EXERCISE REQUIREMENTS: Can you copy every line of the entries below word for word, leaving out the pictures?

◇ ◇ ◇ ◇ ◇ ◇ ◇

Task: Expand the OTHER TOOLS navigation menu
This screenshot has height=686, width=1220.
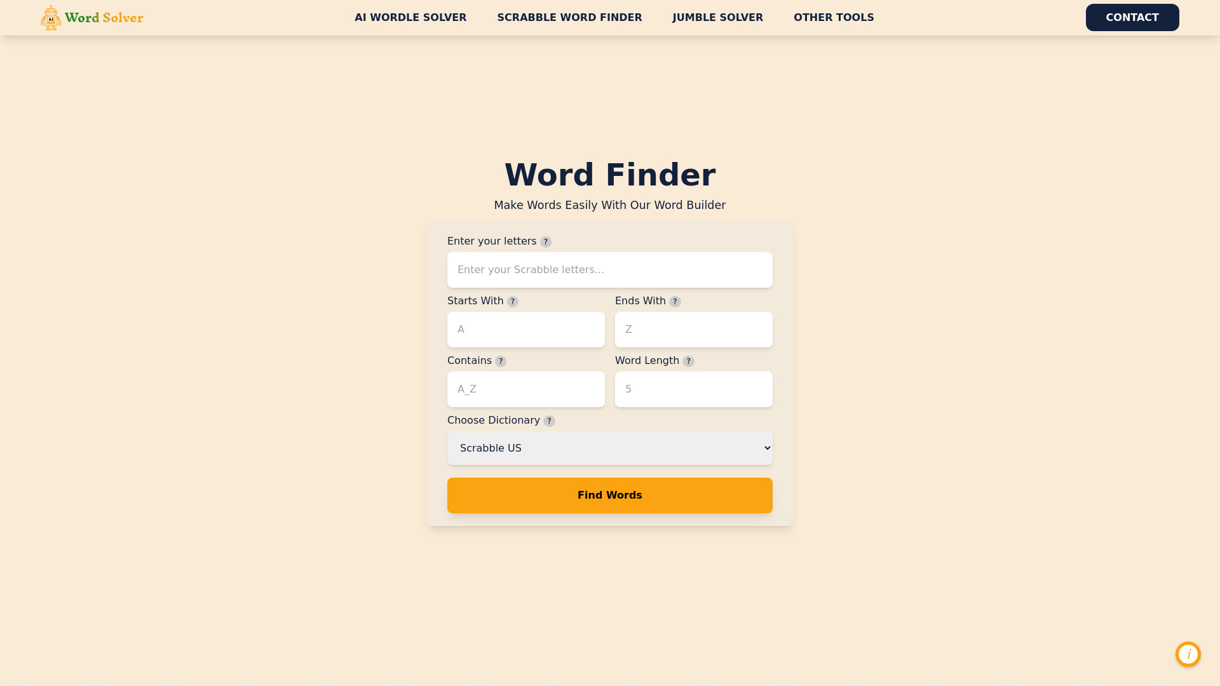Action: point(834,18)
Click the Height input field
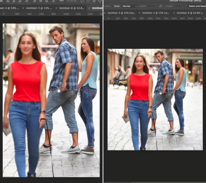This screenshot has width=206, height=183. tap(178, 6)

◇ ◇ ◇ ◇ ◇ ◇ ◇

EXPECTED OUTPUT:
Task: Expand the OTHER TOOLS navigation menu
This screenshot has height=686, width=1220.
Action: point(834,18)
Click the Height input field
This screenshot has width=206, height=183. tap(178, 6)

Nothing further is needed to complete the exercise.